In 1958, A. Glenn Morrow, the Chief of Cardiac Surgery at the NIH, and I studied two young men with severe dyspnea and angina who had high subaortic pressure gradients and who we thought had congenital membranous subaortic stenosis, a relatively rare congenital anomaly. When Morrow opened the heart at the time of open-heart surgery and potassium-induced cardioplegia, no subaortic obstruction was observed, although the left ventricle appeared to be hypertrophied. We reported these two patients and stated that: “with the delineation of its clinical, hemodynamic, angiocardiographic and anatomic features, HCMFootnote 1 emerges as a specific entity which can be distinguished preoperatively from discrete valvular and subvalvular aortic stenosis” [12]. At about the same time, Brock studied similar patients with hypertrophic subaortic obstruction but without muscular hypertrophy secondary to aortic stenosis or long-standing hypertension. He wrote, also in 1959: “That this is not an isolated case is made clear by the experience of Dr. Glenn Morrow who tells me he has operated on two similar cases in two young men in their early twenties; both survived. He has kindly allowed me to mention these prior to his own report of them (Morrow and Braunwald, Circulation, in press, 1959)” [13].
Dynamic and Variable Obstruction
Thus, by 1959, HCM had entered a new era, in which hemodynamic studies were employed for both diagnosis and elucidation of the pathophysiology of the condition. An increasing number of patients were discovered and attention focused on the obstruction to left ventricular outflow. It soon became apparent that the obstruction in these patients differed from the fixed discrete obstruction produced by aortic valvular, subaortic, or supra-aortic stenoses. Instead, in HCM left ventricular outflow tract obstruction was both dynamic and variable [14], dynamic, in the sense that a variety of physiologic and pharmacologic stimuli altered its severity [15]. Interventions which reduce the size of the left ventricle (and, we presumed, the diameter of the outflow tract) were shown to increase the severity of obstruction [16]. Such interventions could also provoke obstruction in patients with HCM without obstruction in the basal state. These included (1) an increase in left ventricular contractility, such as exercise or the administration of a positive inotropic agent (isoproterenol), and (2) a reduction in ventricular preload, such as sudden standing, the strain phase of the Valsalva maneuver, or nitroglycerine administration. The opposite, i.e., transient reduction in severity or disappearance of obstruction, occurred with interventions that increased left ventricular volume, such as suddenly assuming the recumbent position, squatting, handgrip, or the infusion of a vasoconstrictor without inotropic properties (phenylephrine) [15].

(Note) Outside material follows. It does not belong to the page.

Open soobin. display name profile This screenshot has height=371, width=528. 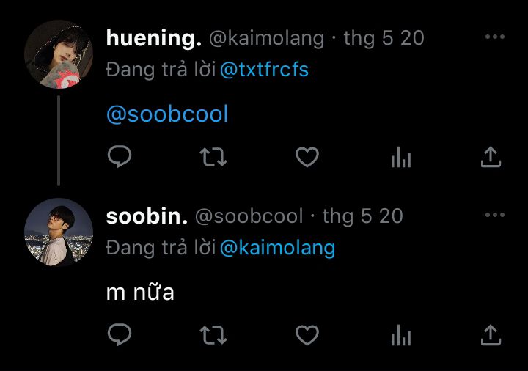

The variability of the obstruction was evident in patients who had severe obstruction at one catheterization and far less or even no obstruction several days later [17]. In familial HCM, some affected individuals consistently exhibited obstruction, while others in the same family with left ventricular hypertrophy had obstruction only on provocation; in still other members of the same family, although left ventricular hypertrophy was noted, obstruction was not present at baseline and could not be provoked [18, 19].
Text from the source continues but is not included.